Yet when the time comes to reveal what happened, the book stops short. (Mild spoilers follow.) Yes, another man kissed Harriet, but she didn't kiss back, and she immediately confessed what happened to Wyn, who... promptly broke up with her. This is, needless to say, not particularly winning (ha ha) behavior on his part, to the degree that it made me want Harriet to find somebody – anybody! – else.

Henry is very good at steering into the skid, and the last quarter of this book is a quietly devastating subtweet of you if you are (like me) a white woman who was raised middle-class in the Midwest. Yet the whole time, I found myself wondering if the book would function better if it left behind one of those unspoken rules of romance – a relationship that involves infidelity is fundamentally broken – and lit out for the story point that would have the most nuance. Henry could have even had her happy ending cake and eaten it too! Lots and lots and lots and lots of couples overcome infidelity and are stronger for having done so. So why does romance seem so resistant to the idea?

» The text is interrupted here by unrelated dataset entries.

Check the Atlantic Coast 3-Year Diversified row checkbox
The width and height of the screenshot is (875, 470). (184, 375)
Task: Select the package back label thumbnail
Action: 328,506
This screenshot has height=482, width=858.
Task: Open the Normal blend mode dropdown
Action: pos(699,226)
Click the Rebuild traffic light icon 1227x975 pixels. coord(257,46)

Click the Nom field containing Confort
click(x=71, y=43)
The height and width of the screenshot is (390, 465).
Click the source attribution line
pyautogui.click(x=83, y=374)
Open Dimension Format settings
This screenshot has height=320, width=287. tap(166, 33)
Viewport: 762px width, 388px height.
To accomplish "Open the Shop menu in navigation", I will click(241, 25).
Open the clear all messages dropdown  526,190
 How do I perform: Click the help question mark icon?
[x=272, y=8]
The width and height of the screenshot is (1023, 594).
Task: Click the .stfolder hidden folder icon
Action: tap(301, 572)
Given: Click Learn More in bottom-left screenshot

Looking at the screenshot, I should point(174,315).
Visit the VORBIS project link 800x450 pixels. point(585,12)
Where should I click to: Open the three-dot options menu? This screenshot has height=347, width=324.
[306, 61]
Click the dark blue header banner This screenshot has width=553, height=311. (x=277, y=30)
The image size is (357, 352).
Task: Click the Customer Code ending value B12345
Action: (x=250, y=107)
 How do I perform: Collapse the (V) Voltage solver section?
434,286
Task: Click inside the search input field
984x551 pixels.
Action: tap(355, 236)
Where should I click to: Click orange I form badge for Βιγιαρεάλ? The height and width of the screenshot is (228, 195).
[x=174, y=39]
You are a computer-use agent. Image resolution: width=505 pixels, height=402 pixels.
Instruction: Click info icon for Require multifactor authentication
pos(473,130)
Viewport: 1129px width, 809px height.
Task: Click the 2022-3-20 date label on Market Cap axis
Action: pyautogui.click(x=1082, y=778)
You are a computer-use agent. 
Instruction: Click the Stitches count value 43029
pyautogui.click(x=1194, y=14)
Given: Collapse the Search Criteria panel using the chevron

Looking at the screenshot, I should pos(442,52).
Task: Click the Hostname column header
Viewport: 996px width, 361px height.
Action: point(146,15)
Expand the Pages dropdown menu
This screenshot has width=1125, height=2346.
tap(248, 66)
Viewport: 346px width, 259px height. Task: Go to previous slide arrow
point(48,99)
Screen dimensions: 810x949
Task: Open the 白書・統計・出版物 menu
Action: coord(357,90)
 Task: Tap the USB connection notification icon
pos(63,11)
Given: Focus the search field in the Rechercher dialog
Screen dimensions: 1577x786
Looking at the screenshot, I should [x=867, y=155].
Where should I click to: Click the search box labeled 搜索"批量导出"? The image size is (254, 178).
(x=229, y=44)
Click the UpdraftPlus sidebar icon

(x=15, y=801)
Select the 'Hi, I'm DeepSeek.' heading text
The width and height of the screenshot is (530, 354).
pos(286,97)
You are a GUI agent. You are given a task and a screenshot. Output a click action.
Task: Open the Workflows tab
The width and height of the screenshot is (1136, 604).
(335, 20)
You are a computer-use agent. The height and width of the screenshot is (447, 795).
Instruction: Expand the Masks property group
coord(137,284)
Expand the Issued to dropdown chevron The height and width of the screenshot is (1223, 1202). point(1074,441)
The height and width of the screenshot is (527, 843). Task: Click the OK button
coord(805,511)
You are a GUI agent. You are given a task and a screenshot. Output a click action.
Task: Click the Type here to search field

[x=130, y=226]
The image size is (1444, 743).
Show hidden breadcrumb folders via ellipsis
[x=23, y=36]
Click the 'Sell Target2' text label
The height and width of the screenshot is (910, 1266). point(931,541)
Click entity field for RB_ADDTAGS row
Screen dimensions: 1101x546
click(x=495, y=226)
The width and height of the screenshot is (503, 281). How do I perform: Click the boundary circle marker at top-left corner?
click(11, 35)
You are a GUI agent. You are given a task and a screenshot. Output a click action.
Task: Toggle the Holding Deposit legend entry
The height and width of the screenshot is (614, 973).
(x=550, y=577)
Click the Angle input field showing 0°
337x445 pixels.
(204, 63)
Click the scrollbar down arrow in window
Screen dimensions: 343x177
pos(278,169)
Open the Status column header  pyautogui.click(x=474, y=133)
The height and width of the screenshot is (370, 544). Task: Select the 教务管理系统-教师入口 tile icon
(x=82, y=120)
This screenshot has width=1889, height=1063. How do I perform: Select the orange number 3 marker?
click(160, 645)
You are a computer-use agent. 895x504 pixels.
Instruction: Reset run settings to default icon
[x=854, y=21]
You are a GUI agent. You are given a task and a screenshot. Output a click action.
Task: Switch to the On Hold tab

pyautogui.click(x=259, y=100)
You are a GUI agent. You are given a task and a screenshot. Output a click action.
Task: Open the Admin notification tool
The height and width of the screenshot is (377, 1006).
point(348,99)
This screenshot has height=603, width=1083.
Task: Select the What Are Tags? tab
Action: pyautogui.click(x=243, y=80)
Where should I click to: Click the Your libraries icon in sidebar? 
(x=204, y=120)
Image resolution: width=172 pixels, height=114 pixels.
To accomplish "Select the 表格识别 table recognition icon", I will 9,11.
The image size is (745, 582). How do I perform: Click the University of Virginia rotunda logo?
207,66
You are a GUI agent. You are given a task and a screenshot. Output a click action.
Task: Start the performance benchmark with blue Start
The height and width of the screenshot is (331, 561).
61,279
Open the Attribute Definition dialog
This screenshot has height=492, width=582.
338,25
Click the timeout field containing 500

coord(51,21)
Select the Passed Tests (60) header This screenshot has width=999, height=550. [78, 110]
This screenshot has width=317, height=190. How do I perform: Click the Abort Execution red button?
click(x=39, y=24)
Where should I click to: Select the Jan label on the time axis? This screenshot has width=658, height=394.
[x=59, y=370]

I am aware of the long tradition of novels about bored married women who cheat on their husbands, some of which are broadly categorized as romances (The Bridges of Madison County) and some of which are very much not (Madame Bovary). But the modern romance novel requires a happy ending, and inherent to a relationship that involves infidelity is the implication that someone's heart is horribly broken. Madison County ends with the protagonist staying with her husband and letting her lover go, for instance. So a "happily ever after" would seem completely incompatible with infidelity, at least in theory.

(Sidebar: For purposes of this newsletter, we're pretending Colleen Hoover doesn't exist. I read one of her books, and it really wasn't my thing. If you love her, I'm so happy for you, and if she's written a wonderful romance novel all about a relationship overcoming infidelity via healthy growth on the part of both partners, uh, I'd be very surprised?)

I've also found that people – especially the straights – are really fucking weird about infidelity. What I mean by this isn't that everybody should be okay with being cheated on (heavens no!) but, rather, that a partner cheating on the other partner is too often treated as a bridge that collapses underneath you as you cross it. You cannot get back to where you started out from, and it's better, perhaps, to not even try.

To be sure, once infidelity enters a relationship, you really can't go back to the place you started out. You have to figure out the lay of the land in this new, strange place. And sometimes, that infidelity will reveal issues within the relationship that are so deeply rooted that the relationship is not worth saving. Yet, as mentioned, lots of relationships overcome infidelity, and many of them become stronger afterward because the incident prompts necessary, healing conversations about where things went awry. We know this is true, and there are plenty of great books and films and other stories on that general theme, yet we find the idea somehow incompatible with having a happy ending?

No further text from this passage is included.